Now bear with me while I try to approach this one from a horribly-forced metaphorical angle: Hypothetically, if you were to divide people into, lets say, “jaguar types” and “bunny types”, which do you think would be sexier? Okay, maybe not bunny types since bunnies are kind of the free love-loving hippies of the animal kingdom and probably make sweet bunny love every night and do boatloads of ecstasy. Okay, so how about “jaguars” vs. “turtles” or something? Like a jaguar would be all “HEY! I’m a JAGUAR! I’m on the TOP of the food chain! There’s a CAR named after ME! I can do ANYTHING I want, ’cause I’m a JAGUAR!” And a turtle would probably be like “Doop-dee-doop. I’m a turtle. I’d like some pizza, but by the time I swam on over to Domino’s my pizza would probably be cold. And I don’t think they even serve turtles. Oh well, I’m lactose intolerant anyway. So I’ll just settle for some iceberg lettuce or whatever you happen to drop in here.” And the jaguar would get all the girls, because when girls cuddle up at night, they want it to be with a confident hunky jaguar, not a self-loathing turtle who quotes Belle & Sebastian lyrics in his Facebook statuses. Except for maybe hipsters. - You can’t light a spark without friction. I’ve dated my fair share of nice guys and not-so-nice guys and everyone in between. The minute a guy refuses to make a decision on where to go for dinner or what movie to see (not in the “I honestly can’t decide between burgers or tacos today ’cause I’m hungry enough to eat both and then probably whatever you don’t finish, too” or the “all these movies kinda suck, you pick ’cause it’s down to the latest J.Lo movie and something with ‘Twilight’ in the title and either way, you’re bearing that cross” sorta ways, but in a deliberately passive “Oh, anything you want, I trust your judgment and I’m sure I’ll love it, take your time to decide, fa la la, did I ever tell you you’re pretty?” sorta way), that’s right about when I start looking elsewhere.
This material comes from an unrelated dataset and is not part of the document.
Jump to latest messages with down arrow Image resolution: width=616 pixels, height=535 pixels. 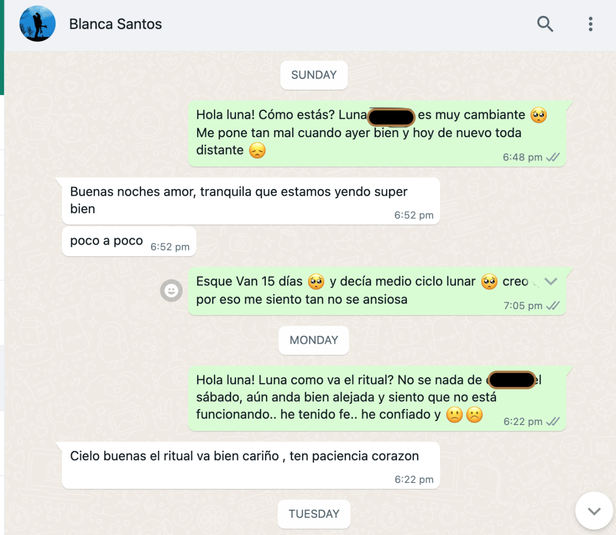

“Confrontation” isn’t a four-letter word! Relationships don’t have to be perfect in order not to be abusive; there’s a whole mess of dynamic healthy relationships out there, and not a single one is sunshine and roses all the time. “Nice” guys seem to think that strong, independent women want a doormat, and we don’t…In fact, us strong, independent women have really shot ourselves in the foot if every guy out there is afraid to argue with us out of fear that butting heads will squash our independence. We don’t want to be coddled. We don’t want to be bowed down to. We want to be treated as equal, not better.
“Bad” boys seem to get this. They speak their mind and don’t apologize if it contrasts with our views. They’re honest about themselves because they’re secure with who they are as individuals. They aren’t afraid to set us straight when we’re wrong (and in a world where men and women actually are considered “equal”, we’re each bound to be wrong some of the time). Sometimes we fight, sometimes we make up; but we can always share a sense of mutual respect without either person compromising their dignity or independence.
And that’s why my Mr. Right always has to be a little bit wrong.